▶ **Assignment**
Look through the listing below for the line with "Task: Click MASTERTRONICS seller star rating" and the line with "Given: Click the Sfoglia... browse button". Copy both, along with every line between them, exactly and with no pictures.

▶ **Dataset records**
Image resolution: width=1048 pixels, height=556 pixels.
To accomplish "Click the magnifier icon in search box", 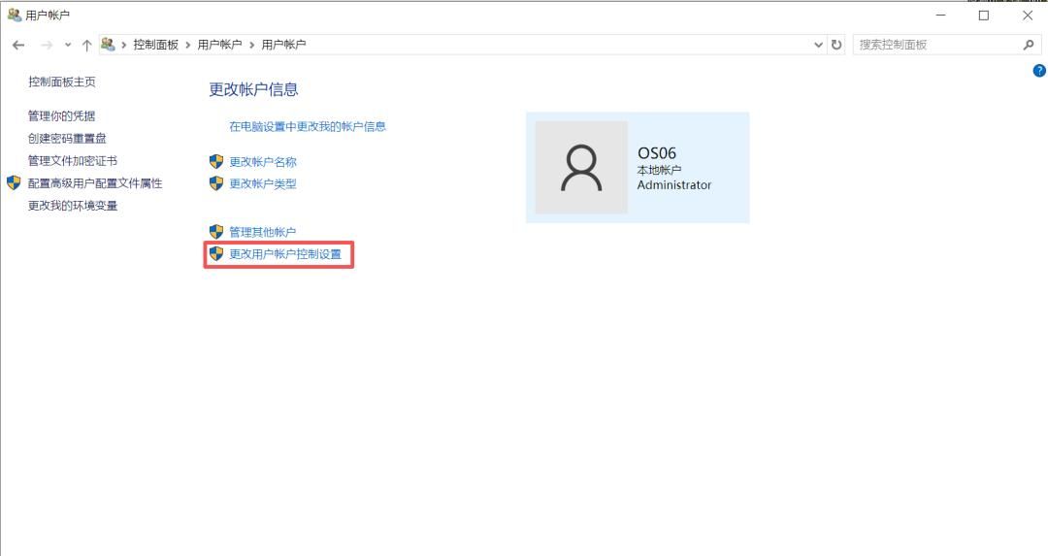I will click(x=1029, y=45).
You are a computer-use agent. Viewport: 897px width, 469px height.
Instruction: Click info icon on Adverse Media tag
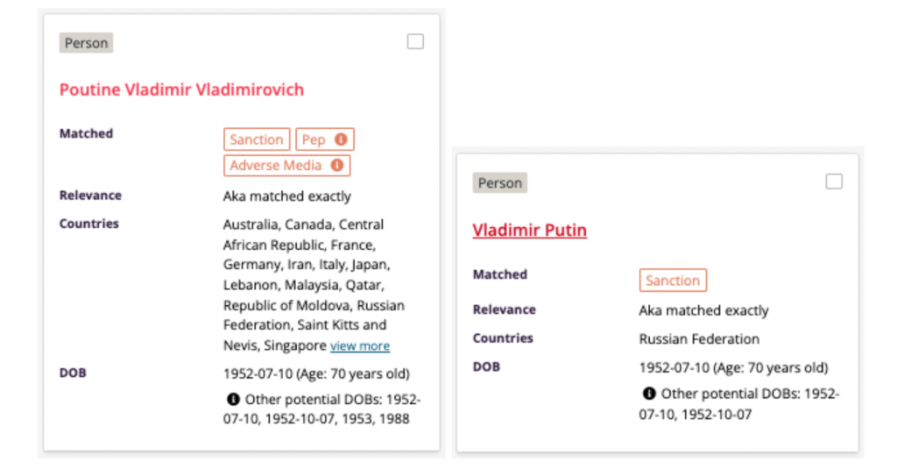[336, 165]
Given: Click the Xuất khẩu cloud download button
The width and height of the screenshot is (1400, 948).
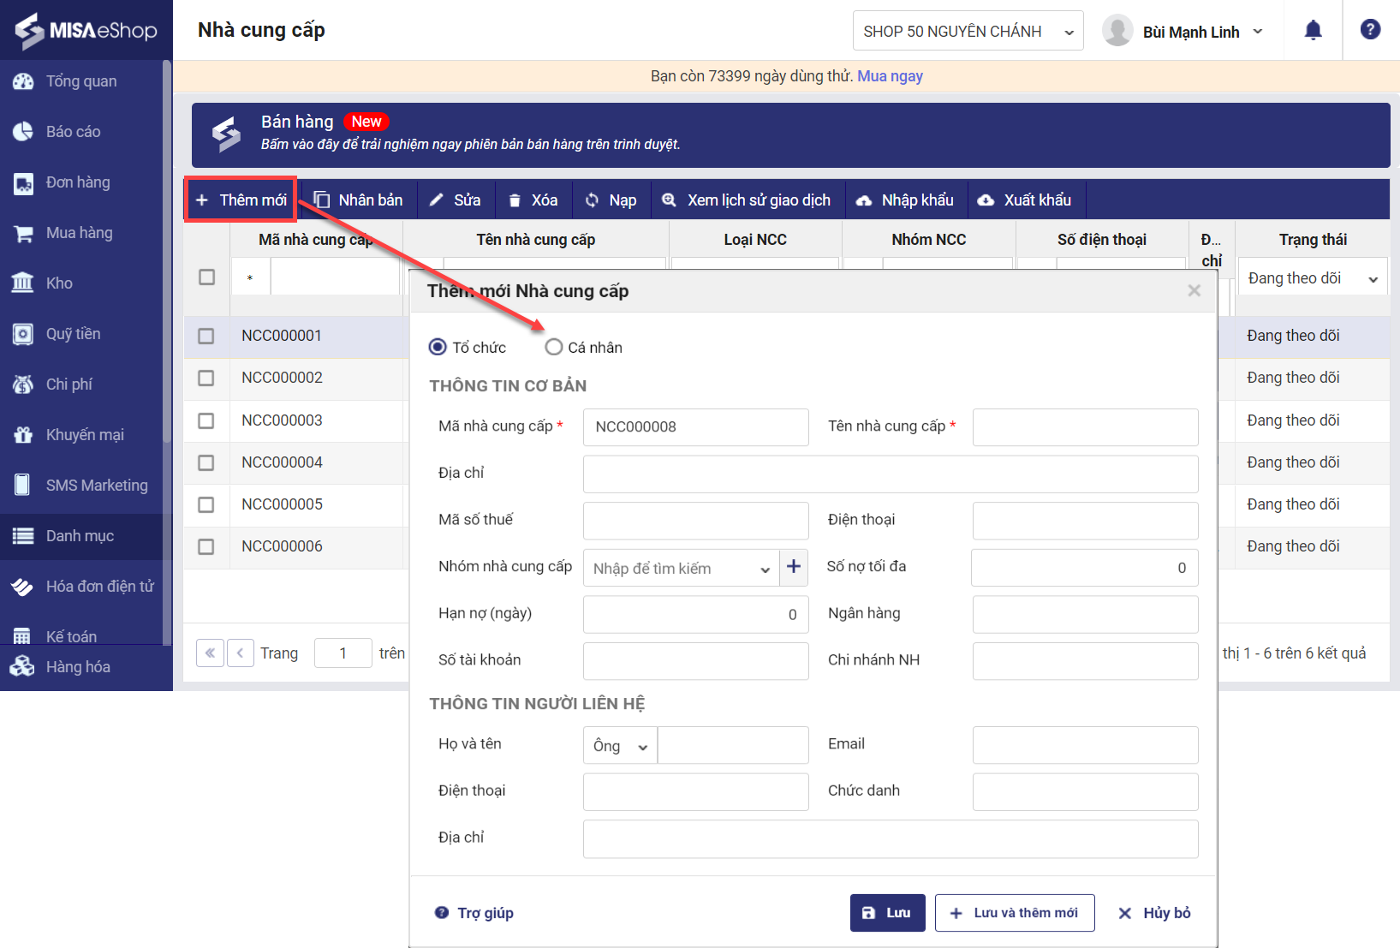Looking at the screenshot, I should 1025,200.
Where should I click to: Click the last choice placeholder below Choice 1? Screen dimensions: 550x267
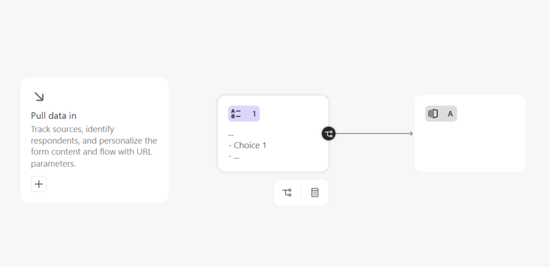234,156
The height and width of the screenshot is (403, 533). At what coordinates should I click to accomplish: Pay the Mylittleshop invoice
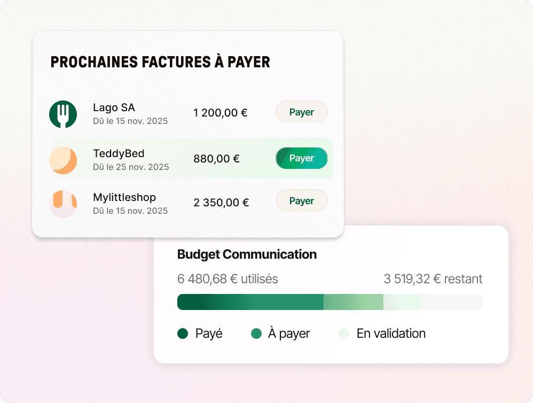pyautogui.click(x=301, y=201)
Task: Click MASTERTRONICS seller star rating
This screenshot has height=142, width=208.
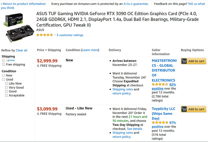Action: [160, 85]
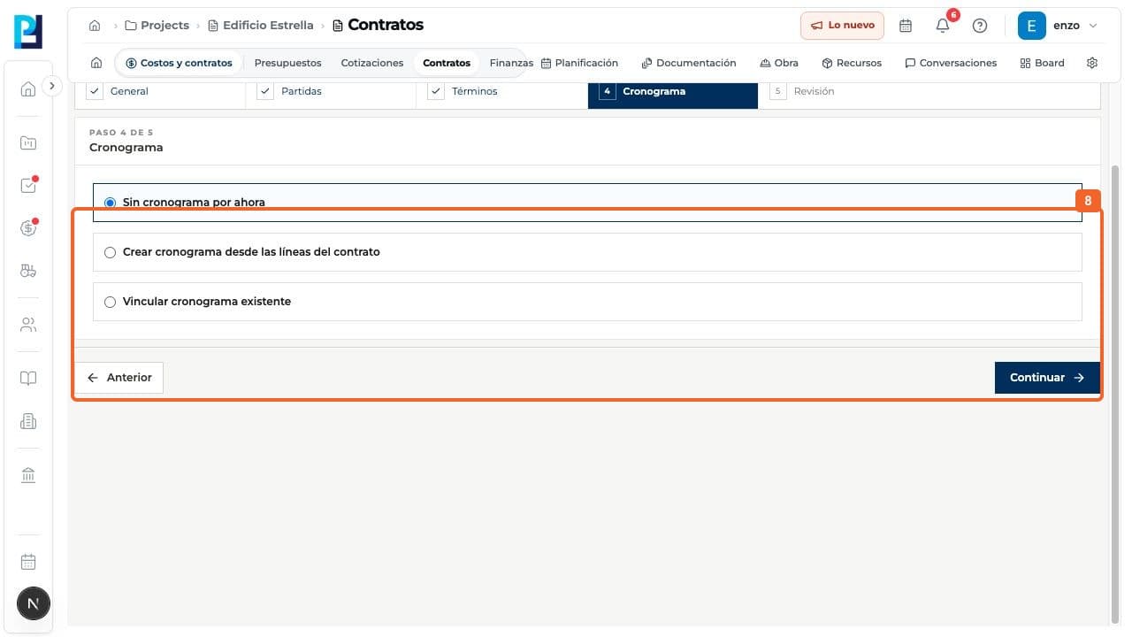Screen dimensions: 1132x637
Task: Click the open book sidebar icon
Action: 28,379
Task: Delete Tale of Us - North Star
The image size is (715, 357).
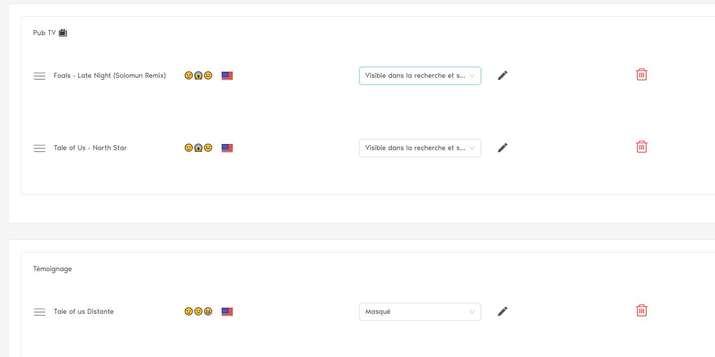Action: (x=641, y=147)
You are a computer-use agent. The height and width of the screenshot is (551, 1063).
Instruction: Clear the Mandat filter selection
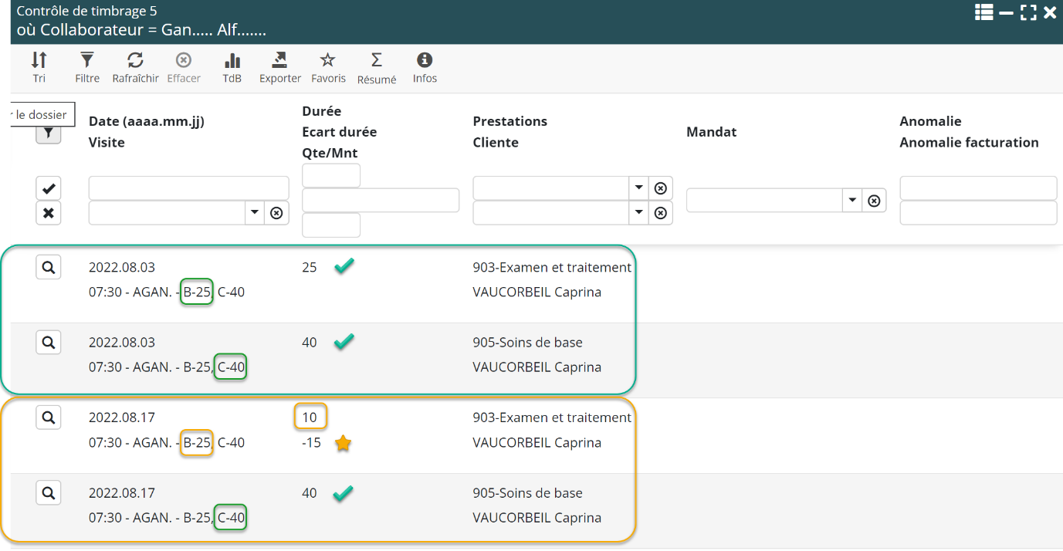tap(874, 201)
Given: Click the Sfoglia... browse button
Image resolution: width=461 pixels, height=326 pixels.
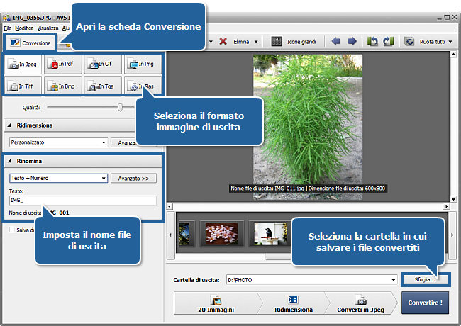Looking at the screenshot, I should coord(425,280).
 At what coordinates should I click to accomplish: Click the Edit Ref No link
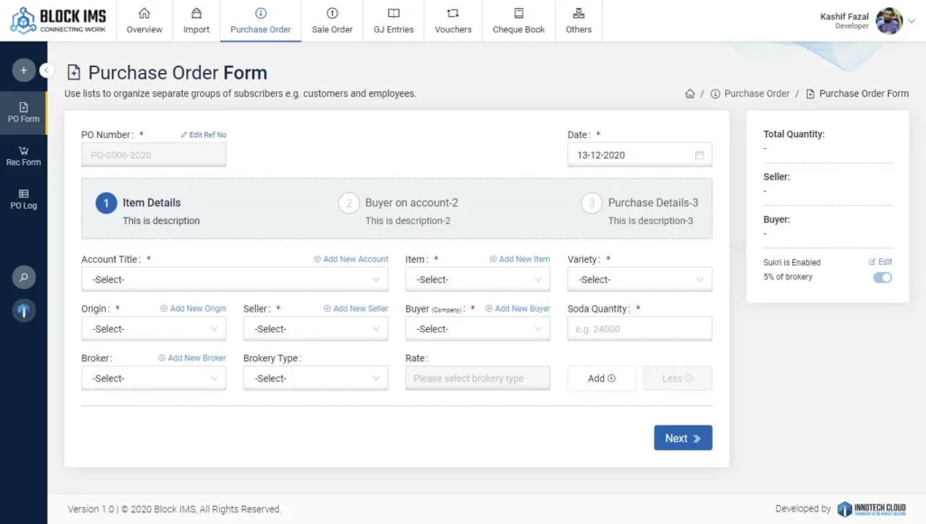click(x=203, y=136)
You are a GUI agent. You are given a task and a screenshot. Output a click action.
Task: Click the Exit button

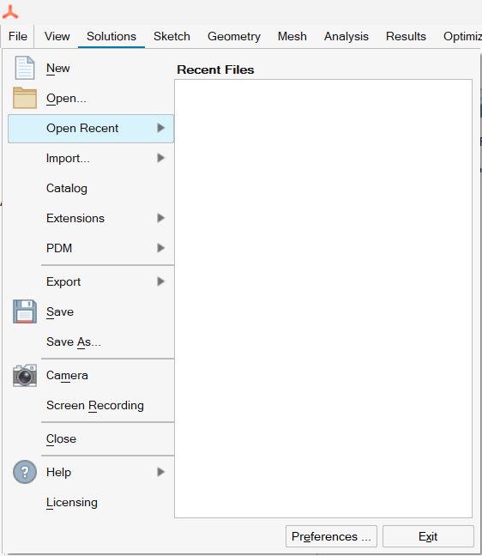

▶ **Written response**
Task: Click MASTERTRONICS seller star rating
This screenshot has height=142, width=208.
Action: [160, 85]
Screen dimensions: 1132x637
Task: Click the open book sidebar icon
Action: 28,379
Task: Delete Tale of Us - North Star
The image size is (715, 357).
Action: (x=641, y=147)
You are a computer-use agent. The height and width of the screenshot is (551, 1063).
Instruction: Clear the Mandat filter selection
tap(874, 201)
Given: Click the Sfoglia... browse button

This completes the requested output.